Exercise details: Exactly reproduce the lines from the top of the entries below through the line containing "Select the Kartu", with both ends included.

Content starts

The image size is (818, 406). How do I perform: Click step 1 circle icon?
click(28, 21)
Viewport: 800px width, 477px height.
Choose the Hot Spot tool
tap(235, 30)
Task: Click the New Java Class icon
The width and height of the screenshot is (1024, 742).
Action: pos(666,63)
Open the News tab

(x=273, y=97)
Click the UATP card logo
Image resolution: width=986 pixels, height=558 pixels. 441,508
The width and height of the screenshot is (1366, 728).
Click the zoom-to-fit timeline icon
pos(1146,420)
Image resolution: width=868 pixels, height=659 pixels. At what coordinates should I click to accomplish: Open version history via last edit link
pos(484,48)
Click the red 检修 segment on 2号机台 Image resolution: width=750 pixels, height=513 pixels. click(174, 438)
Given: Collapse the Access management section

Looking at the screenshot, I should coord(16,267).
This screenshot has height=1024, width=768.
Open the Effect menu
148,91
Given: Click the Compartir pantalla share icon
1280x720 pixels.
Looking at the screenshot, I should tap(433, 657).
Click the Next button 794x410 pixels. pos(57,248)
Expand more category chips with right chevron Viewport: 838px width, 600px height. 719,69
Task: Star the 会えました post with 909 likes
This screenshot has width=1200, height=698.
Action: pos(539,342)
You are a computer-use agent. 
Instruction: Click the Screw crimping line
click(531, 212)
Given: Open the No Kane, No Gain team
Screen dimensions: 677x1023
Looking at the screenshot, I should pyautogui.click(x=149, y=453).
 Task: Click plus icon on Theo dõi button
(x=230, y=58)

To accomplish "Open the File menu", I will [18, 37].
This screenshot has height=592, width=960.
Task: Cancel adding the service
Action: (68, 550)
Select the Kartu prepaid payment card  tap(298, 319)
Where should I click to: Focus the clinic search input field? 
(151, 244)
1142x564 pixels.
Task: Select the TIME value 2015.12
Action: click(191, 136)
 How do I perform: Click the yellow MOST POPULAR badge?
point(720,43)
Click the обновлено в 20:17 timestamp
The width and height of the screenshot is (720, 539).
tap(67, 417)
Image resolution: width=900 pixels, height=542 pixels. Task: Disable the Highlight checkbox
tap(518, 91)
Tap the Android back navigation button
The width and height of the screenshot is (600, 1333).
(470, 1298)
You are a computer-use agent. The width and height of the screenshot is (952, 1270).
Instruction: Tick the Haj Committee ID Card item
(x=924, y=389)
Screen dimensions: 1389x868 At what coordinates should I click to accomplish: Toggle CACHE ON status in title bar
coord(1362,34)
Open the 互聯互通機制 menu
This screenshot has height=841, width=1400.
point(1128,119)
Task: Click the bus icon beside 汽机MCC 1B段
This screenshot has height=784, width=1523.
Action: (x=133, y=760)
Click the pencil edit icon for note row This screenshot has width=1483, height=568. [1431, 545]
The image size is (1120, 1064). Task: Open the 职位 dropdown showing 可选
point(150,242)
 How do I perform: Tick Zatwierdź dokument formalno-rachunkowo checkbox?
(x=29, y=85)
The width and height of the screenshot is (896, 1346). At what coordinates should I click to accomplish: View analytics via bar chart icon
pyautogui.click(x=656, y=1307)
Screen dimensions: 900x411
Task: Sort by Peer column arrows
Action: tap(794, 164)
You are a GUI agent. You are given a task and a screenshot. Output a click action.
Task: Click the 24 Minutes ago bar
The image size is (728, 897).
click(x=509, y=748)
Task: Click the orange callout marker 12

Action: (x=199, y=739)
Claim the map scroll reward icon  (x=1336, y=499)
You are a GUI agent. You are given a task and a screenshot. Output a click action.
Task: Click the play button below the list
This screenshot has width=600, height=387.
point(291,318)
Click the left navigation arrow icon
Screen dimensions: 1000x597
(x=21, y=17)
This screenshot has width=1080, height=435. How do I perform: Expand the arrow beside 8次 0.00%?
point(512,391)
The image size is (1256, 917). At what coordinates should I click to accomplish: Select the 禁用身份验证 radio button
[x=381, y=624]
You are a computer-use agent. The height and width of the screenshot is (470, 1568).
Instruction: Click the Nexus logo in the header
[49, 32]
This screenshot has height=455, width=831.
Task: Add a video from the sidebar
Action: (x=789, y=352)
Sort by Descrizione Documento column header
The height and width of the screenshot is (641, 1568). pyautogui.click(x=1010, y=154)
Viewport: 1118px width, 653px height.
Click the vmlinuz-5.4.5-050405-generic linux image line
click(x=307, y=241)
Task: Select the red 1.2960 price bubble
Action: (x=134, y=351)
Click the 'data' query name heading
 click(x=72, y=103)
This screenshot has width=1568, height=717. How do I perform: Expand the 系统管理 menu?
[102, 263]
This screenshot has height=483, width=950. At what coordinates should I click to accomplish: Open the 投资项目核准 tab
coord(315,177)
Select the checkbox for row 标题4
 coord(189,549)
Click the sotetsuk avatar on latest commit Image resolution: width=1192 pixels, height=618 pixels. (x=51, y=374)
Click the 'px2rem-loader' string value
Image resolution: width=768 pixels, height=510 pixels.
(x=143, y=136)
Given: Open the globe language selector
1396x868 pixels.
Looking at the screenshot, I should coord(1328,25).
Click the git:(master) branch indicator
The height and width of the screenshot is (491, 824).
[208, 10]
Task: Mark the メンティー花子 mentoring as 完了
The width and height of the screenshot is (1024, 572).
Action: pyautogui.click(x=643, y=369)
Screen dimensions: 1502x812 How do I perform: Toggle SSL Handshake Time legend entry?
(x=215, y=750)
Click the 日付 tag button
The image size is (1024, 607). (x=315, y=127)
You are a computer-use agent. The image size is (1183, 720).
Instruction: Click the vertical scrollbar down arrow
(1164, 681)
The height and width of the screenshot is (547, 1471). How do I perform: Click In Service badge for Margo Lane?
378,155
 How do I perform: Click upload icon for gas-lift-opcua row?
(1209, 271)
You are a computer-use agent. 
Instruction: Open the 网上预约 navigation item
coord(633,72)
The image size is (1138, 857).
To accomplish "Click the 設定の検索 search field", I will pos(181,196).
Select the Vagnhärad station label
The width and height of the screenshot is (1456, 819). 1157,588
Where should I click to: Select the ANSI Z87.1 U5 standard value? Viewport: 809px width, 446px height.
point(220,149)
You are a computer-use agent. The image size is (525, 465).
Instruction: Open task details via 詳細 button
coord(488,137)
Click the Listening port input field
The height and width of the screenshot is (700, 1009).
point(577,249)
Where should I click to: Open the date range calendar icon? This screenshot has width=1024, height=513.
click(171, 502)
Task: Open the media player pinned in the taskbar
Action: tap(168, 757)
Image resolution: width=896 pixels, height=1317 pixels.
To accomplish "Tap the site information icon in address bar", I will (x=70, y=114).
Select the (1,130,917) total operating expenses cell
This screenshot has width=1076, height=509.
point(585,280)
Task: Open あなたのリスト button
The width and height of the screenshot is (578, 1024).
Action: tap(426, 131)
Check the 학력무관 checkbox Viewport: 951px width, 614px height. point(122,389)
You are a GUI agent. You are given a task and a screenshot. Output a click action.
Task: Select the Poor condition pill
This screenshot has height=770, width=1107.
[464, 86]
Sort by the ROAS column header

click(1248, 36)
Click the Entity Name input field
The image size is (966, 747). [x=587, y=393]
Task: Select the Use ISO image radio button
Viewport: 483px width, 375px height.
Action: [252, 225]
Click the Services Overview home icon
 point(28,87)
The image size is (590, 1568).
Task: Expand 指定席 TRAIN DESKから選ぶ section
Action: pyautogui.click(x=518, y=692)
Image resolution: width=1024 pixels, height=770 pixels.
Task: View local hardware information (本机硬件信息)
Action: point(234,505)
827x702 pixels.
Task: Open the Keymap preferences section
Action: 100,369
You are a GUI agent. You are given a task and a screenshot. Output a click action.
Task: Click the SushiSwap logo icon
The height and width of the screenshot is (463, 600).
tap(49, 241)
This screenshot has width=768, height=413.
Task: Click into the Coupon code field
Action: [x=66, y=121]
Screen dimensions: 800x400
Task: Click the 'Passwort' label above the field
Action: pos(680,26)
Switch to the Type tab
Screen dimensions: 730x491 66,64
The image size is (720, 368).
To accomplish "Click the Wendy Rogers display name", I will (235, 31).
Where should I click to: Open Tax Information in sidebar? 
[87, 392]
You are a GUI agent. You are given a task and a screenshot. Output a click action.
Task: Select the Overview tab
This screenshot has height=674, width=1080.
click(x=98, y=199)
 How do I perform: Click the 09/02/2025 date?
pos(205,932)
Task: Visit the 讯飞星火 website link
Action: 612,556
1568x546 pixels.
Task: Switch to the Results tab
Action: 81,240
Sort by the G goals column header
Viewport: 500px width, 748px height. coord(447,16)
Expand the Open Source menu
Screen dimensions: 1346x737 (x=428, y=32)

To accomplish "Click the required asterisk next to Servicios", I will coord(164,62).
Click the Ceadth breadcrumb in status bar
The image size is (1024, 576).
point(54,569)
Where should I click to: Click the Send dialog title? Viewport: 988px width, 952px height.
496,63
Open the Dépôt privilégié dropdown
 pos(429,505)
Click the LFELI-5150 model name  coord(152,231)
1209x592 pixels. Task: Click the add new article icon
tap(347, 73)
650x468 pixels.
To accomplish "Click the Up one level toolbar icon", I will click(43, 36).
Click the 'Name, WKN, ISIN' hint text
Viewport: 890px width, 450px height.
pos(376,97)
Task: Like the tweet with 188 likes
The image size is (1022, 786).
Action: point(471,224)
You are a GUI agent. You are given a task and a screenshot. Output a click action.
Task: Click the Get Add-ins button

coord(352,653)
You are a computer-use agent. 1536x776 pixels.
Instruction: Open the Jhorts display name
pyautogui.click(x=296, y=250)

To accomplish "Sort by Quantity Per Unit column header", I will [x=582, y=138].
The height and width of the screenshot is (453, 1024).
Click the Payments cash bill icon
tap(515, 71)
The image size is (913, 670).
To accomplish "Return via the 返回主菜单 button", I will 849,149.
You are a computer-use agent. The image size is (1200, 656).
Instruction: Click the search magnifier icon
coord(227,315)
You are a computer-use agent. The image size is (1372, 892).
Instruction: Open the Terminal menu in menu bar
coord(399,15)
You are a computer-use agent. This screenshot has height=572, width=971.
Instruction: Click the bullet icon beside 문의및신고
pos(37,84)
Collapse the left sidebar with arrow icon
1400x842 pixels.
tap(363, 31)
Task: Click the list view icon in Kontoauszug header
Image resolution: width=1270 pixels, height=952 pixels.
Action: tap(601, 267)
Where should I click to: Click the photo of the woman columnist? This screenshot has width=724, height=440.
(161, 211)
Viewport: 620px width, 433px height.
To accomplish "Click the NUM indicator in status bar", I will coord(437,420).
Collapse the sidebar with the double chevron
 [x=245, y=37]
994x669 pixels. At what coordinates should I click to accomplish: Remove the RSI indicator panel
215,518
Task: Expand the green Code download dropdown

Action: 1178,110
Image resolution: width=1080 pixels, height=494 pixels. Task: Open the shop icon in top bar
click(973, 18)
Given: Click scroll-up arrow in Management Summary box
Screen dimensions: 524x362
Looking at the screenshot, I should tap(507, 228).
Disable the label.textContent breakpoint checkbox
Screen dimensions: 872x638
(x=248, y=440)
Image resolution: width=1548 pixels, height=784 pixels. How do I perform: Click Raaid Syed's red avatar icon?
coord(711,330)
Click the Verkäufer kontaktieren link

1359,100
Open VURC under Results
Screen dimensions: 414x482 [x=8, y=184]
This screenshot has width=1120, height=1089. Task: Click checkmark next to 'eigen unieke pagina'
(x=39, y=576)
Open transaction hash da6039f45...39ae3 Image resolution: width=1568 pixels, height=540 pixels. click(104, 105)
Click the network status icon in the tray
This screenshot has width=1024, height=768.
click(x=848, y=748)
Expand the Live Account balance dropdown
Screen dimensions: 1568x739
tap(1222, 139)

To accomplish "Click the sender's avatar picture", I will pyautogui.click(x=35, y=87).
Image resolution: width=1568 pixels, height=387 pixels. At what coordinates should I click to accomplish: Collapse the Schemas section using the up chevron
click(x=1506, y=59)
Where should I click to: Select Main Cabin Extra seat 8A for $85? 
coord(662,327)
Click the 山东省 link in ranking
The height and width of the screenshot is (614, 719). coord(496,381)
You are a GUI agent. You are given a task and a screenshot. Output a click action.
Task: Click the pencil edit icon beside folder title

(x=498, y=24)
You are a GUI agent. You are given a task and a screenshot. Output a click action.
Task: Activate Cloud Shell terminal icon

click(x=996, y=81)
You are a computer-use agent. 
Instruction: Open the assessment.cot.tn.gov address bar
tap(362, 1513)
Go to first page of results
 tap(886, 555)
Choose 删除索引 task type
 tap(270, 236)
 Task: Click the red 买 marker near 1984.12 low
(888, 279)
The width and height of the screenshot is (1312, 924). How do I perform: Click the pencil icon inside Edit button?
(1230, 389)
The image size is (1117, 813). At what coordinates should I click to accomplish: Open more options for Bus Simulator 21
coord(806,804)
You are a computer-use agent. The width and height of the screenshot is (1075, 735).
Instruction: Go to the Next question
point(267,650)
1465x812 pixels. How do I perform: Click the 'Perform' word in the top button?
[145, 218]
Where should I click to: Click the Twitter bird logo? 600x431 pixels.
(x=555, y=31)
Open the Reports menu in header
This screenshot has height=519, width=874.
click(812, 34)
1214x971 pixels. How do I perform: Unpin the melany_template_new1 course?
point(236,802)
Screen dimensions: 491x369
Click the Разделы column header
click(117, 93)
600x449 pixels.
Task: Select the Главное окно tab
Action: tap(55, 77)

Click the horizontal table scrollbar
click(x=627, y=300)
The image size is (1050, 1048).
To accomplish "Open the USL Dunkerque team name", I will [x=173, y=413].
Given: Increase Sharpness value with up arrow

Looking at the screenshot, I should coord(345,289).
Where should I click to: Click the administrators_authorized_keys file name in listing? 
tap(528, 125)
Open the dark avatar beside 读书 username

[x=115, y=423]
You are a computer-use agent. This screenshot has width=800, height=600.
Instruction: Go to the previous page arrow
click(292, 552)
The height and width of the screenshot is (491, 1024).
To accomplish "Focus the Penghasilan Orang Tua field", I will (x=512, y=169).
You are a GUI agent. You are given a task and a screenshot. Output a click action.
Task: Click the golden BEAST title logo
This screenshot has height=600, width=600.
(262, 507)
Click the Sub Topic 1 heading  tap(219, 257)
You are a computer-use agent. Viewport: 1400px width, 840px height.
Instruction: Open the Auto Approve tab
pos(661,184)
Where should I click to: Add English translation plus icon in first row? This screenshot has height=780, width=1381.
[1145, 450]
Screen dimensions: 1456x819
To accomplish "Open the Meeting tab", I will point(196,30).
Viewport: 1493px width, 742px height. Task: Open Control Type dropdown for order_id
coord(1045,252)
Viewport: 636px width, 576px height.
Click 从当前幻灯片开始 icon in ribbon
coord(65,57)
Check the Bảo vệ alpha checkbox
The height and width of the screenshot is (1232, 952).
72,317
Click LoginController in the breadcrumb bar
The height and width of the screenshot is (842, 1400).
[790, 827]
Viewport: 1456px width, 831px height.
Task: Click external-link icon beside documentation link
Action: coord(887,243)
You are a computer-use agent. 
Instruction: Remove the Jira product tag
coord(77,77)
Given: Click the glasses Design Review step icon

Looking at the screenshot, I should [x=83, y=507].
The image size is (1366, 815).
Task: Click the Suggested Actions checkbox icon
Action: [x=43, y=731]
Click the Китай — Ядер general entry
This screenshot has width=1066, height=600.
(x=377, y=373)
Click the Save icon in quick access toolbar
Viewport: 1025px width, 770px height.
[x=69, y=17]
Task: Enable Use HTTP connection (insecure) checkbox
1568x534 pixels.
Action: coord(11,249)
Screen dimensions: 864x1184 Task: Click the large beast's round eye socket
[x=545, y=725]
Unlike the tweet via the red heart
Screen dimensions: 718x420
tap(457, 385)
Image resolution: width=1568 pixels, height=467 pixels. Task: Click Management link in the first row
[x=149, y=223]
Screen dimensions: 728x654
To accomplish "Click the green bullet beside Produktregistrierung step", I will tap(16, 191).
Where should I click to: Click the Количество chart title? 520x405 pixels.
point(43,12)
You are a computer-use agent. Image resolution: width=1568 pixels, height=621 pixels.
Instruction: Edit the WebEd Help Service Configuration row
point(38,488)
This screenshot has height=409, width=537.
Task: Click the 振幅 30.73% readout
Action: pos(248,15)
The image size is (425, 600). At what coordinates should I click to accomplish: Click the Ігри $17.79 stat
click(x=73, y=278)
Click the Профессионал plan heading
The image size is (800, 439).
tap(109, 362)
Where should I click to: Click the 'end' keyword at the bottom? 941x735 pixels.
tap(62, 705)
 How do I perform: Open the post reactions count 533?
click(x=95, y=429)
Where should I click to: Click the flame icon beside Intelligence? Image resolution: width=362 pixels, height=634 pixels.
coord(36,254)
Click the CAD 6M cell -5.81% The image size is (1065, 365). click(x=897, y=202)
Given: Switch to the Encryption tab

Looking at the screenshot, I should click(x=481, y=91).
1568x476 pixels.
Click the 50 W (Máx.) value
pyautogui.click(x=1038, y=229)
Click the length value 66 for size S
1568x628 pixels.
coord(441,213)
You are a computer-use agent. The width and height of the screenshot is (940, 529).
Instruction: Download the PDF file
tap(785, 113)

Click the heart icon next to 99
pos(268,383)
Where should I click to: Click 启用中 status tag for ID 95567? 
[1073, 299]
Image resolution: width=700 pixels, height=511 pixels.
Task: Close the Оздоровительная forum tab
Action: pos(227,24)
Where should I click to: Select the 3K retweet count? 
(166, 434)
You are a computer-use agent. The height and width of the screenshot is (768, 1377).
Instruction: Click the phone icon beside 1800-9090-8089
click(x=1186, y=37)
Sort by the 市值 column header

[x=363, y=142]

Content ends

Written solution:
The image size is (818, 406). How do I perform: Click step 1 circle icon?
click(28, 21)
Viewport: 800px width, 477px height.
Choose the Hot Spot tool
tap(235, 30)
Task: Click the New Java Class icon
The width and height of the screenshot is (1024, 742).
Action: pos(666,63)
Open the News tab

(x=273, y=97)
Click the UATP card logo
Image resolution: width=986 pixels, height=558 pixels. 441,508
The width and height of the screenshot is (1366, 728).
Click the zoom-to-fit timeline icon
pos(1146,420)
Image resolution: width=868 pixels, height=659 pixels. At what coordinates should I click to accomplish: Open version history via last edit link
pos(484,48)
Click the red 检修 segment on 2号机台 Image resolution: width=750 pixels, height=513 pixels. click(174, 438)
Given: Collapse the Access management section

Looking at the screenshot, I should coord(16,267).
This screenshot has height=1024, width=768.
Open the Effect menu
148,91
Given: Click the Compartir pantalla share icon
1280x720 pixels.
Looking at the screenshot, I should tap(433, 657).
Click the Next button 794x410 pixels. pos(57,248)
Expand more category chips with right chevron Viewport: 838px width, 600px height. 719,69
Task: Star the 会えました post with 909 likes
This screenshot has width=1200, height=698.
Action: pos(539,342)
You are a computer-use agent. 
Instruction: Click the Screw crimping line
click(531, 212)
Given: Open the No Kane, No Gain team
Screen dimensions: 677x1023
Looking at the screenshot, I should pyautogui.click(x=149, y=453).
 Task: Click plus icon on Theo dõi button
(x=230, y=58)

To accomplish "Open the File menu", I will [18, 37].
This screenshot has height=592, width=960.
Task: Cancel adding the service
Action: (68, 550)
Select the Kartu prepaid payment card  tap(298, 319)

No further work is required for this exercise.